Task goal -> The records that follow must be repeated exactly as they stand.

Data records:
____________________

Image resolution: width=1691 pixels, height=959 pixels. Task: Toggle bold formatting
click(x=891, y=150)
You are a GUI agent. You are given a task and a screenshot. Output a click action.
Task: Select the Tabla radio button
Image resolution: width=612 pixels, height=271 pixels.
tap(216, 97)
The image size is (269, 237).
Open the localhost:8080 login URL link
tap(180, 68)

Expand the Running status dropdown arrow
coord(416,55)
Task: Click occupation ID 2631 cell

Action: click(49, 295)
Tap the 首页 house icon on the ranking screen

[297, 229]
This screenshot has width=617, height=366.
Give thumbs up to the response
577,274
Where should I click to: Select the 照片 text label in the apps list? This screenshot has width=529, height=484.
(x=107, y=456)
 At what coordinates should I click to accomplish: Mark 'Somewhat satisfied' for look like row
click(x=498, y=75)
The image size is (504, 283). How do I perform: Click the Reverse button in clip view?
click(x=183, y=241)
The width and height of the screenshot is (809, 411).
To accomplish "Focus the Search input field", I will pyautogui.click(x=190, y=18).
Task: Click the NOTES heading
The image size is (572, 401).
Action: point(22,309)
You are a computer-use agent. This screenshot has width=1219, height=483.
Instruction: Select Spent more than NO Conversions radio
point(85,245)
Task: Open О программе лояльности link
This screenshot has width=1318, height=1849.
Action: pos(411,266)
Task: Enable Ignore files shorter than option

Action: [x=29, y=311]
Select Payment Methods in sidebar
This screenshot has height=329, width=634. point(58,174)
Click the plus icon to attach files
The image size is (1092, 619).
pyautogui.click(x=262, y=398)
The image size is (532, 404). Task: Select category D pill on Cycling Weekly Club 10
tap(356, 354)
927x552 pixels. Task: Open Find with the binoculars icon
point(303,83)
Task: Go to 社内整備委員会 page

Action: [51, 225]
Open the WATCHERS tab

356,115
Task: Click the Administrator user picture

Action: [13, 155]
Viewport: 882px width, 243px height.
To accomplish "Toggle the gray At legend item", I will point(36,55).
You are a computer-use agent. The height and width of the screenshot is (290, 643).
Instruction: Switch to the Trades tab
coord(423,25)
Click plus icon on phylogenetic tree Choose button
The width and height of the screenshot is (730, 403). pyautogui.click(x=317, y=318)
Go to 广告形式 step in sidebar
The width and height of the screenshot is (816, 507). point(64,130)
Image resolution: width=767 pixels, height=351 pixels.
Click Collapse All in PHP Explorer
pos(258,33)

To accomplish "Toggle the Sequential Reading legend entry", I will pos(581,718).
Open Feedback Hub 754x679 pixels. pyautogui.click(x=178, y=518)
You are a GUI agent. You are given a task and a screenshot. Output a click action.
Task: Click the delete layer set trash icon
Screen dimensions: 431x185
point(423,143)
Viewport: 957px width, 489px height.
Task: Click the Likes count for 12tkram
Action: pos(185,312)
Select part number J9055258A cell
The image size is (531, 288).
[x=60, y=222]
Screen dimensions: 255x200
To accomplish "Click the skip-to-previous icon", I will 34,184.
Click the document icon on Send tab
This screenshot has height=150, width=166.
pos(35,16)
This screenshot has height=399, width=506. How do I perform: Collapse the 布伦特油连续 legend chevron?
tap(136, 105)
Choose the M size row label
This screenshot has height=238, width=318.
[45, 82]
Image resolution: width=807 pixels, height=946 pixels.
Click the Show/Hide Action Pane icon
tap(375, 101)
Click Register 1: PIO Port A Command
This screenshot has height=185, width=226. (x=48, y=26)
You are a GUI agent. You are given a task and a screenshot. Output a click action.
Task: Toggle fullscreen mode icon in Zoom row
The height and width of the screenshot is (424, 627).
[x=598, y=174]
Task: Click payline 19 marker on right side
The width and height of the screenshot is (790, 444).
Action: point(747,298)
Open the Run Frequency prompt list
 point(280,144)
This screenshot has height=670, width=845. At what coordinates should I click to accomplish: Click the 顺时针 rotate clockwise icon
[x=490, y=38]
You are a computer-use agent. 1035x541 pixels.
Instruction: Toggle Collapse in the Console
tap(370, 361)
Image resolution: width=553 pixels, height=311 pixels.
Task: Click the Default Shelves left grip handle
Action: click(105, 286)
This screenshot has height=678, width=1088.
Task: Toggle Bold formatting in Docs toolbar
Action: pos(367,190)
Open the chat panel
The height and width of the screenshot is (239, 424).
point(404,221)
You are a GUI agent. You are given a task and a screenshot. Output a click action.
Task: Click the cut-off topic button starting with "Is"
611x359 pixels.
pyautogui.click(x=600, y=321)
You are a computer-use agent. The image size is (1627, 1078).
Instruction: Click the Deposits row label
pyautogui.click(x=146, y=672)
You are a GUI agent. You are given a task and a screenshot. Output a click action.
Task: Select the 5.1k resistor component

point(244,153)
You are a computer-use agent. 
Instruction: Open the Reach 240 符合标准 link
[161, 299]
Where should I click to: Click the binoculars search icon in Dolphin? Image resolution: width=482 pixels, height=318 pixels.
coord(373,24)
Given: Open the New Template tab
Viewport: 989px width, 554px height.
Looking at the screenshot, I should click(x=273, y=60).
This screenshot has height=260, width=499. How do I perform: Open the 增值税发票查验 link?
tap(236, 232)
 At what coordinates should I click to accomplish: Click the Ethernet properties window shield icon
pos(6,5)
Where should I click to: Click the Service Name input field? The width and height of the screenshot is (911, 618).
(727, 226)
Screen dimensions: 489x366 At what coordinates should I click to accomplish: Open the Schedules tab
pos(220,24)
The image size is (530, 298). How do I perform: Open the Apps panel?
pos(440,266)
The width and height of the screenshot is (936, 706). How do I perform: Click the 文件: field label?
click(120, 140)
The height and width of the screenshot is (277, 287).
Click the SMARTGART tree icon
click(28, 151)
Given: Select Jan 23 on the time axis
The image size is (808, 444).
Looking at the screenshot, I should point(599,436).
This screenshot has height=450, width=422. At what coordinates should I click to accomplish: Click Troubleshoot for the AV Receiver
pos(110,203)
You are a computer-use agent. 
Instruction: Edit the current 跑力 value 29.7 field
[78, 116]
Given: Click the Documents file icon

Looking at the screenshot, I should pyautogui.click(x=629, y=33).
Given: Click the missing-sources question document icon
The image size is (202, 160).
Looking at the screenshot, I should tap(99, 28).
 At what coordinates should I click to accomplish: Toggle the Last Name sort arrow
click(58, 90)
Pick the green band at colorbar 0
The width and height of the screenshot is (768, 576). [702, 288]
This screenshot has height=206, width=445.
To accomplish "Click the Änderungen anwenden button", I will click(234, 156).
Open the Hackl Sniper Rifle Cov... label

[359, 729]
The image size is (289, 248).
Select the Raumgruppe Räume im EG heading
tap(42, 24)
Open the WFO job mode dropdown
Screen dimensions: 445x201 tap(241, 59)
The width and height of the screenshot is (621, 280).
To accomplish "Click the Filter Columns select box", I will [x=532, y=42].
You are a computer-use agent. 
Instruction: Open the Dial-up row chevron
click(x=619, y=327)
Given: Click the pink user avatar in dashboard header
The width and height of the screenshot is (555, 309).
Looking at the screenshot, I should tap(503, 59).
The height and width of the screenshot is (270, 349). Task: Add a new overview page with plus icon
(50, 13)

____________________

Written solution ->
Image resolution: width=1691 pixels, height=959 pixels. Task: Toggle bold formatting
click(x=891, y=150)
You are a GUI agent. You are given a task and a screenshot. Output a click action.
Task: Select the Tabla radio button
Image resolution: width=612 pixels, height=271 pixels.
tap(216, 97)
The image size is (269, 237).
Open the localhost:8080 login URL link
tap(180, 68)

Expand the Running status dropdown arrow
coord(416,55)
Task: Click occupation ID 2631 cell

Action: click(49, 295)
Tap the 首页 house icon on the ranking screen

[297, 229]
This screenshot has width=617, height=366.
Give thumbs up to the response
577,274
Where should I click to: Select the 照片 text label in the apps list? This screenshot has width=529, height=484.
(x=107, y=456)
 At what coordinates should I click to accomplish: Mark 'Somewhat satisfied' for look like row
click(x=498, y=75)
The image size is (504, 283). How do I perform: Click the Reverse button in clip view?
click(x=183, y=241)
The width and height of the screenshot is (809, 411).
To accomplish "Focus the Search input field", I will pyautogui.click(x=190, y=18).
Task: Click the NOTES heading
The image size is (572, 401).
Action: point(22,309)
You are a computer-use agent. This screenshot has width=1219, height=483.
Instruction: Select Spent more than NO Conversions radio
point(85,245)
Task: Open О программе лояльности link
This screenshot has width=1318, height=1849.
Action: pos(411,266)
Task: Enable Ignore files shorter than option

Action: [x=29, y=311]
Select Payment Methods in sidebar
This screenshot has height=329, width=634. point(58,174)
Click the plus icon to attach files
The image size is (1092, 619).
pyautogui.click(x=262, y=398)
The image size is (532, 404). Task: Select category D pill on Cycling Weekly Club 10
tap(356, 354)
927x552 pixels. Task: Open Find with the binoculars icon
point(303,83)
Task: Go to 社内整備委員会 page

Action: [51, 225]
Open the WATCHERS tab

356,115
Task: Click the Administrator user picture

Action: [13, 155]
Viewport: 882px width, 243px height.
To accomplish "Toggle the gray At legend item", I will point(36,55).
You are a computer-use agent. The height and width of the screenshot is (290, 643).
Instruction: Switch to the Trades tab
coord(423,25)
Click plus icon on phylogenetic tree Choose button
The width and height of the screenshot is (730, 403). pyautogui.click(x=317, y=318)
Go to 广告形式 step in sidebar
The width and height of the screenshot is (816, 507). point(64,130)
Image resolution: width=767 pixels, height=351 pixels.
Click Collapse All in PHP Explorer
pos(258,33)

To accomplish "Toggle the Sequential Reading legend entry", I will pos(581,718).
Open Feedback Hub 754x679 pixels. pyautogui.click(x=178, y=518)
You are a GUI agent. You are given a task and a screenshot. Output a click action.
Task: Click the delete layer set trash icon
Screen dimensions: 431x185
point(423,143)
Viewport: 957px width, 489px height.
Task: Click the Likes count for 12tkram
Action: pos(185,312)
Select part number J9055258A cell
The image size is (531, 288).
[x=60, y=222]
Screen dimensions: 255x200
To accomplish "Click the skip-to-previous icon", I will 34,184.
Click the document icon on Send tab
This screenshot has height=150, width=166.
pos(35,16)
This screenshot has height=399, width=506. How do I perform: Collapse the 布伦特油连续 legend chevron?
tap(136, 105)
Choose the M size row label
This screenshot has height=238, width=318.
[45, 82]
Image resolution: width=807 pixels, height=946 pixels.
Click the Show/Hide Action Pane icon
tap(375, 101)
Click Register 1: PIO Port A Command
This screenshot has height=185, width=226. (x=48, y=26)
You are a GUI agent. You are given a task and a screenshot. Output a click action.
Task: Toggle fullscreen mode icon in Zoom row
The height and width of the screenshot is (424, 627).
[x=598, y=174]
Task: Click payline 19 marker on right side
The width and height of the screenshot is (790, 444).
Action: point(747,298)
Open the Run Frequency prompt list
 point(280,144)
This screenshot has height=670, width=845. At what coordinates should I click to accomplish: Click the 顺时针 rotate clockwise icon
[x=490, y=38]
You are a computer-use agent. 1035x541 pixels.
Instruction: Toggle Collapse in the Console
tap(370, 361)
Image resolution: width=553 pixels, height=311 pixels.
Task: Click the Default Shelves left grip handle
Action: click(105, 286)
This screenshot has height=678, width=1088.
Task: Toggle Bold formatting in Docs toolbar
Action: pos(367,190)
Open the chat panel
The height and width of the screenshot is (239, 424).
point(404,221)
You are a GUI agent. You are given a task and a screenshot. Output a click action.
Task: Click the cut-off topic button starting with "Is"
611x359 pixels.
pyautogui.click(x=600, y=321)
You are a computer-use agent. The image size is (1627, 1078).
Instruction: Click the Deposits row label
pyautogui.click(x=146, y=672)
You are a GUI agent. You are given a task and a screenshot. Output a click action.
Task: Select the 5.1k resistor component

point(244,153)
You are a computer-use agent. 
Instruction: Open the Reach 240 符合标准 link
[161, 299]
Where should I click to: Click the binoculars search icon in Dolphin? Image resolution: width=482 pixels, height=318 pixels.
coord(373,24)
Given: Open the New Template tab
Viewport: 989px width, 554px height.
Looking at the screenshot, I should click(x=273, y=60).
This screenshot has height=260, width=499. How do I perform: Open the 增值税发票查验 link?
tap(236, 232)
 At what coordinates should I click to accomplish: Click the Ethernet properties window shield icon
pos(6,5)
Where should I click to: Click the Service Name input field? The width and height of the screenshot is (911, 618).
(727, 226)
Screen dimensions: 489x366 At what coordinates should I click to accomplish: Open the Schedules tab
pos(220,24)
The image size is (530, 298). How do I perform: Open the Apps panel?
pos(440,266)
The width and height of the screenshot is (936, 706). How do I perform: Click the 文件: field label?
click(120, 140)
The height and width of the screenshot is (277, 287).
Click the SMARTGART tree icon
click(28, 151)
Given: Select Jan 23 on the time axis
The image size is (808, 444).
Looking at the screenshot, I should point(599,436).
This screenshot has height=450, width=422. At what coordinates should I click to accomplish: Click Troubleshoot for the AV Receiver
pos(110,203)
You are a computer-use agent. 
Instruction: Edit the current 跑力 value 29.7 field
[78, 116]
Given: Click the Documents file icon

Looking at the screenshot, I should pyautogui.click(x=629, y=33).
Given: Click the missing-sources question document icon
The image size is (202, 160).
Looking at the screenshot, I should tap(99, 28).
 At what coordinates should I click to accomplish: Toggle the Last Name sort arrow
click(58, 90)
Pick the green band at colorbar 0
The width and height of the screenshot is (768, 576). [702, 288]
This screenshot has height=206, width=445.
To accomplish "Click the Änderungen anwenden button", I will click(234, 156).
Open the Hackl Sniper Rifle Cov... label

[359, 729]
The image size is (289, 248).
Select the Raumgruppe Räume im EG heading
tap(42, 24)
Open the WFO job mode dropdown
Screen dimensions: 445x201 tap(241, 59)
The width and height of the screenshot is (621, 280).
To accomplish "Click the Filter Columns select box", I will [x=532, y=42].
You are a computer-use agent. 
Instruction: Open the Dial-up row chevron
click(x=619, y=327)
Given: Click the pink user avatar in dashboard header
The width and height of the screenshot is (555, 309).
Looking at the screenshot, I should tap(503, 59).
The height and width of the screenshot is (270, 349). Task: Add a new overview page with plus icon
(50, 13)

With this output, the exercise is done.